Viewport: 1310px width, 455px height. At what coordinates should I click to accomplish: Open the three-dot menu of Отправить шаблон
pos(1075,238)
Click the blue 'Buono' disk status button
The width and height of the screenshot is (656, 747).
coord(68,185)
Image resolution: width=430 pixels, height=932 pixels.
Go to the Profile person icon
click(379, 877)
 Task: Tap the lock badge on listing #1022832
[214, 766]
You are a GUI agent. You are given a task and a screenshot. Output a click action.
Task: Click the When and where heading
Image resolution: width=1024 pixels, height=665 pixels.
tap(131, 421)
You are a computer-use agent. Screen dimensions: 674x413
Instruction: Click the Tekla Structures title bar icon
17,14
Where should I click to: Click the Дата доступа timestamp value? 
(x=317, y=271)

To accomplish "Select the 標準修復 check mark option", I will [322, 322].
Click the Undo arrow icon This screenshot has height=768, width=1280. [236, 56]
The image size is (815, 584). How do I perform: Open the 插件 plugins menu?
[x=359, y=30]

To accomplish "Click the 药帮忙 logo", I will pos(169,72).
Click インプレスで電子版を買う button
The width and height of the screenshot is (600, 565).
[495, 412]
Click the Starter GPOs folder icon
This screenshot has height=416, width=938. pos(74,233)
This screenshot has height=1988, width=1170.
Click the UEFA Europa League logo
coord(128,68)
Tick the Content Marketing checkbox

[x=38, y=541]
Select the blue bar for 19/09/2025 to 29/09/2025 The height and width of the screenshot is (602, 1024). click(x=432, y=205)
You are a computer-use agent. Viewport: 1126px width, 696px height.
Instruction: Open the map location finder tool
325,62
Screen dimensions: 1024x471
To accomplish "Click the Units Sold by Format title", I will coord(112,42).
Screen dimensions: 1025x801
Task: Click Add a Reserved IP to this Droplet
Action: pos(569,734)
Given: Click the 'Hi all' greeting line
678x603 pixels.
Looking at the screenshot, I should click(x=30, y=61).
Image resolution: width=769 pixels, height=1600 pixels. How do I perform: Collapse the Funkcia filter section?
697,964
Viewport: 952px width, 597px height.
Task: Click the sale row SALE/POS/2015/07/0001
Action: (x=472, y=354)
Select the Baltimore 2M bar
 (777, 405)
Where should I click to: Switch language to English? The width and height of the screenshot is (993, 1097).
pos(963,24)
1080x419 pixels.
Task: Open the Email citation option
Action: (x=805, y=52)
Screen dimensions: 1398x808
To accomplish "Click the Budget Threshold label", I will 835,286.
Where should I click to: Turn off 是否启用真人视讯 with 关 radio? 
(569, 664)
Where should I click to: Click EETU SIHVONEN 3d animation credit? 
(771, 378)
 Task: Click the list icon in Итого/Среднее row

######

Set the records above down again, exactly as they read.

Viewport: 1310px width, 455px height. At what coordinates should I click to accomplish: Open the three-dot menu of Отправить шаблон
pos(1075,238)
Click the blue 'Buono' disk status button
The width and height of the screenshot is (656, 747).
coord(68,185)
Image resolution: width=430 pixels, height=932 pixels.
Go to the Profile person icon
click(379, 877)
 Task: Tap the lock badge on listing #1022832
[214, 766]
You are a GUI agent. You are given a task and a screenshot. Output a click action.
Task: Click the When and where heading
Image resolution: width=1024 pixels, height=665 pixels.
tap(131, 421)
You are a computer-use agent. Screen dimensions: 674x413
Instruction: Click the Tekla Structures title bar icon
17,14
Where should I click to: Click the Дата доступа timestamp value? 
(x=317, y=271)

To accomplish "Select the 標準修復 check mark option", I will [322, 322].
Click the Undo arrow icon This screenshot has height=768, width=1280. [236, 56]
The image size is (815, 584). How do I perform: Open the 插件 plugins menu?
[x=359, y=30]

To accomplish "Click the 药帮忙 logo", I will pos(169,72).
Click インプレスで電子版を買う button
The width and height of the screenshot is (600, 565).
[495, 412]
Click the Starter GPOs folder icon
This screenshot has height=416, width=938. pos(74,233)
This screenshot has height=1988, width=1170.
Click the UEFA Europa League logo
coord(128,68)
Tick the Content Marketing checkbox

[x=38, y=541]
Select the blue bar for 19/09/2025 to 29/09/2025 The height and width of the screenshot is (602, 1024). click(x=432, y=205)
You are a computer-use agent. Viewport: 1126px width, 696px height.
Instruction: Open the map location finder tool
325,62
Screen dimensions: 1024x471
To accomplish "Click the Units Sold by Format title", I will coord(112,42).
Screen dimensions: 1025x801
Task: Click Add a Reserved IP to this Droplet
Action: pos(569,734)
Given: Click the 'Hi all' greeting line
678x603 pixels.
Looking at the screenshot, I should click(x=30, y=61).
Image resolution: width=769 pixels, height=1600 pixels. How do I perform: Collapse the Funkcia filter section?
697,964
Viewport: 952px width, 597px height.
Task: Click the sale row SALE/POS/2015/07/0001
Action: (x=472, y=354)
Select the Baltimore 2M bar
 (777, 405)
Where should I click to: Switch language to English? The width and height of the screenshot is (993, 1097).
pos(963,24)
1080x419 pixels.
Task: Open the Email citation option
Action: (x=805, y=52)
Screen dimensions: 1398x808
To accomplish "Click the Budget Threshold label", I will 835,286.
Where should I click to: Turn off 是否启用真人视讯 with 关 radio? 
(569, 664)
Where should I click to: Click EETU SIHVONEN 3d animation credit? 
(771, 378)
 Task: Click the list icon in Итого/Среднее row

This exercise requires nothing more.